С Лизой виделись только один раз, поплакали, есаул Скобцов отправлял уже свою семью подальше в тыл, в Поти, затем в Тифлис, а Верой занялась «по-доброму» контрразведка, поручик Щегловитов. Ей предложили, во искупление прежнего «греха с красными», сложную работу, ради которой пришлось переменить имя. Лиза Кузьмина-Караваева, кажется, не писала больше декадентских стихов, оставались от всей их жизни одни «скифские черепки»...

Боже, где ты, тихая Анапа, серые от пыли акации и кусты вокруг кладбищенских плит, улица генерала Гудовича, памятная скамья у дома на Крепостной?

Но мужчины, дряни, куда же завели они своих женщин?.. Самым порядочным человеком был пока что есаул Данила Скобцов: он, по крайности, семью свою не подвергал прямой опасности, отправил в глухой тыл... О чем все они думали, когда полагались на двадцатилетних авантюристов, борцов «за идею мировой революции» за чужой счет, да еще «интеллигентных с виду»?

Поздно вечером, при керосиновой лампе с бумажным абажуром, у которого медленно выгорала серединная кромка, обугливалась на глазах, Татьяна-Вера дежурила в полевом лазарете, размещенном в каком-то заброшенном доме. Грустила у столика с лекарствами в небольшой комнатке-боковушке. И тут вошел хорошо побритый, статный и чем-то опечаленный начальник штаба Сдобнов. Она знала, что он бывший казачий есаул, да это и с виду можно было определить — по выправке и поставу головы, развороту плеч. За окнами было темно, где-то на другом конце хутора взлаивала собака, вечор был почему-то знойный, как в июле.

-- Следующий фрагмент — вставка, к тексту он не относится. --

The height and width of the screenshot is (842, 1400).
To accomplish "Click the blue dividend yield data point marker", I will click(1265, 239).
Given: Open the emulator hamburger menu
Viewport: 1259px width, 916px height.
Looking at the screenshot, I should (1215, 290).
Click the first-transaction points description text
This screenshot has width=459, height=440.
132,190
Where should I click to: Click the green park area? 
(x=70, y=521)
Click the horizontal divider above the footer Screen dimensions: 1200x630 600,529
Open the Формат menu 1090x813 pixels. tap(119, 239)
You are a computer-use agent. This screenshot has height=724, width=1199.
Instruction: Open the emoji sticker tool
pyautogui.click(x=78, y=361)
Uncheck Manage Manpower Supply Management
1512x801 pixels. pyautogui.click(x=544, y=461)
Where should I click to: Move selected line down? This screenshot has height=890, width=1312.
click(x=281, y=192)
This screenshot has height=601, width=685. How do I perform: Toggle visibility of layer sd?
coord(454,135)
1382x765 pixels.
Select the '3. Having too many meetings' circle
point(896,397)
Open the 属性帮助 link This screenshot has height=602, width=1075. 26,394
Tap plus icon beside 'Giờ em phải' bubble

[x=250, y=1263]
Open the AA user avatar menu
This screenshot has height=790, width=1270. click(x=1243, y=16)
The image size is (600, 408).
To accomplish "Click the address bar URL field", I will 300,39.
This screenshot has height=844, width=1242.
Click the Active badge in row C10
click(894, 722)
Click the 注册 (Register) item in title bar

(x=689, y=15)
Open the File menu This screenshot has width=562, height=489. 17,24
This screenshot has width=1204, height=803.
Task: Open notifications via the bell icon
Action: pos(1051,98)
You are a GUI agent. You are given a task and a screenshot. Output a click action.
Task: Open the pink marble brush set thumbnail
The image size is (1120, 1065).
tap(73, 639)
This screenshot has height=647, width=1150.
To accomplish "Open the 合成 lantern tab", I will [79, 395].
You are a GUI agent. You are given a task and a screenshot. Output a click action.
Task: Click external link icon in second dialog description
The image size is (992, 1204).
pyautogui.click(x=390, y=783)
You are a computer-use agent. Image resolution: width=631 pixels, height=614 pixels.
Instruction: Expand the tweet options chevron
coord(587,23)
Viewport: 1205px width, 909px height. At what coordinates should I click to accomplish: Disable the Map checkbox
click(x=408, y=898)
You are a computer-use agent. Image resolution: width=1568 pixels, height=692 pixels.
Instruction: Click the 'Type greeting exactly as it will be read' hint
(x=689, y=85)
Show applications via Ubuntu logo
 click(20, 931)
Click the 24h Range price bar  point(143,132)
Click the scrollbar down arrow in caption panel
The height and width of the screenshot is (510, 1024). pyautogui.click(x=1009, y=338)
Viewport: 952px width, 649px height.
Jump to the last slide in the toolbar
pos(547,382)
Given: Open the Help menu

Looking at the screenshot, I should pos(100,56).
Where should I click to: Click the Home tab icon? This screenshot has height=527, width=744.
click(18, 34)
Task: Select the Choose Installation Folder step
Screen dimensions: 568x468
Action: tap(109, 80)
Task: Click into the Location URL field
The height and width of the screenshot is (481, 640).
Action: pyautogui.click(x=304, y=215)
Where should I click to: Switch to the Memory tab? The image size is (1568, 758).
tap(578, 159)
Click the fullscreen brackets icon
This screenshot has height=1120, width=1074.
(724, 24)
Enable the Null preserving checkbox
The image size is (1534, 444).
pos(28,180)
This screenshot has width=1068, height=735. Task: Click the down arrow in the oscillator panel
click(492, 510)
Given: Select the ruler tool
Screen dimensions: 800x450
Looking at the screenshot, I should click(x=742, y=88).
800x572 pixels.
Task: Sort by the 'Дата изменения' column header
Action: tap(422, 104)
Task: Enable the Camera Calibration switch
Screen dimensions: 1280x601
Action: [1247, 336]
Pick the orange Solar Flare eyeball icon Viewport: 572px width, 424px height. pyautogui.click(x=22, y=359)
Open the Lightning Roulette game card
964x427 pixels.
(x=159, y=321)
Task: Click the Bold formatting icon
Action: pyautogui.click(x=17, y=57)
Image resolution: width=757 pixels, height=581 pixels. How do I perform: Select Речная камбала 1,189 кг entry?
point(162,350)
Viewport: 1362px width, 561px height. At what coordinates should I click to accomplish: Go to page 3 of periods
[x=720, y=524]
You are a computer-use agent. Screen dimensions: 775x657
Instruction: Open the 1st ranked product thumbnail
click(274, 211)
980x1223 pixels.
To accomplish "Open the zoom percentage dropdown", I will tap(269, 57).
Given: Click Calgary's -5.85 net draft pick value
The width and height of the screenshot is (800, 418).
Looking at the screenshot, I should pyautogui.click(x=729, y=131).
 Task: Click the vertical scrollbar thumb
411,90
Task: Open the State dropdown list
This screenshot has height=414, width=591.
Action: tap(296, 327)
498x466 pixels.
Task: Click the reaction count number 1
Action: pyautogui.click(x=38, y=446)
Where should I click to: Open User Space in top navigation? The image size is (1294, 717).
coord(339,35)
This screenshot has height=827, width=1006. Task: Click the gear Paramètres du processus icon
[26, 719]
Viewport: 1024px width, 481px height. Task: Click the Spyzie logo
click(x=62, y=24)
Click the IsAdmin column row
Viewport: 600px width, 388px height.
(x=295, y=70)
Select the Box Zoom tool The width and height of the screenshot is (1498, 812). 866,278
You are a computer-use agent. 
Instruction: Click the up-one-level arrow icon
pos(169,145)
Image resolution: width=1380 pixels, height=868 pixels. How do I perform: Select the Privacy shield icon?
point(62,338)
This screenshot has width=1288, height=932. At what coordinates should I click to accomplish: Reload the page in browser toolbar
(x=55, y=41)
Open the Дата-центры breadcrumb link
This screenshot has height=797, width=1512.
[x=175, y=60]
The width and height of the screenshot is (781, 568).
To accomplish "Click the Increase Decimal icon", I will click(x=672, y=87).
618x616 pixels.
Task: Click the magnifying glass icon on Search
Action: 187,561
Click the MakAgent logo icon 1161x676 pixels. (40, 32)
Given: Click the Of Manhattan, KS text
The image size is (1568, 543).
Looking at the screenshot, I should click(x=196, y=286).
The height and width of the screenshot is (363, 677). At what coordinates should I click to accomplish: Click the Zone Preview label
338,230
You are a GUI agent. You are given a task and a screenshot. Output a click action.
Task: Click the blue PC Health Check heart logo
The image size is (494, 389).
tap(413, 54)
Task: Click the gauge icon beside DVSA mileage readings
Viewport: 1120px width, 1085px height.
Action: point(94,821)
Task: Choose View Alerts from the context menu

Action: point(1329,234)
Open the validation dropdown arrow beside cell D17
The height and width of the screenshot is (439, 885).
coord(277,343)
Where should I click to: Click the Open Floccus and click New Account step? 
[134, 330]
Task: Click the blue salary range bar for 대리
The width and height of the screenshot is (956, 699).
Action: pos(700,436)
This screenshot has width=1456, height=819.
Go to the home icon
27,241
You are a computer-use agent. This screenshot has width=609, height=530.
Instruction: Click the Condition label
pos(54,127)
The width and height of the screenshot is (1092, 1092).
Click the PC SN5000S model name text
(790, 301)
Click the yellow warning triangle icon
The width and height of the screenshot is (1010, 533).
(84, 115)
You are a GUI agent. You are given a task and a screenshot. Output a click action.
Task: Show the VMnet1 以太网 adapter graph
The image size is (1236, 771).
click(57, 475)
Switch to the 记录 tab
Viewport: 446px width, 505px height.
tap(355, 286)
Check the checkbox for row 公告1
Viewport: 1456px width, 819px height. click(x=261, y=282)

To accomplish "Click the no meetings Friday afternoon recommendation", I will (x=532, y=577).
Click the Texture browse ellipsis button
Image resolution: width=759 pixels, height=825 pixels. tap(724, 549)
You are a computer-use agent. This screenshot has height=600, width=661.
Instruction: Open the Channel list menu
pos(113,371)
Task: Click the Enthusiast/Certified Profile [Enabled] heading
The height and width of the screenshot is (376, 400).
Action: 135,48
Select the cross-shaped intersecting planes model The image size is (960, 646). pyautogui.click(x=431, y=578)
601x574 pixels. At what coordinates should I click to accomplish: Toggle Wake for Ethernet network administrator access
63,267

— О чем грустите, Таня? — спросил Сдобнов, сразу определив по ее виду некую минорность настроения.

— У вас дело ко мне? — сухо спросила она, отталкивая глазами его слишком пристрастный взгляд.

— Как же без дела. Пришел на прием, по нездоровию души. Сердце что-то расшалилось, как на непогоду. В самом деле, саднит как-то...

— Это бывает...

— Так не поставите ли, право, горчичник? Это — рядом, — скосил Илларион Сдобнов смеющиеся глаза на дверь.

— Какие уж тут горчичники, когда и марганцовки нету. Какой-то дрянью обеззараживаем раны...

— Тогда, может... водочный компресс? — пошутил Сдобнов настойчиво.

Татьяна взглянула исподлобья с настороженностью пленницы и вдруг сдалась:

— Отчего же. Если есть... водка.

— Вообще-то у нас запрещено приказом. Но на этот случаи найдется.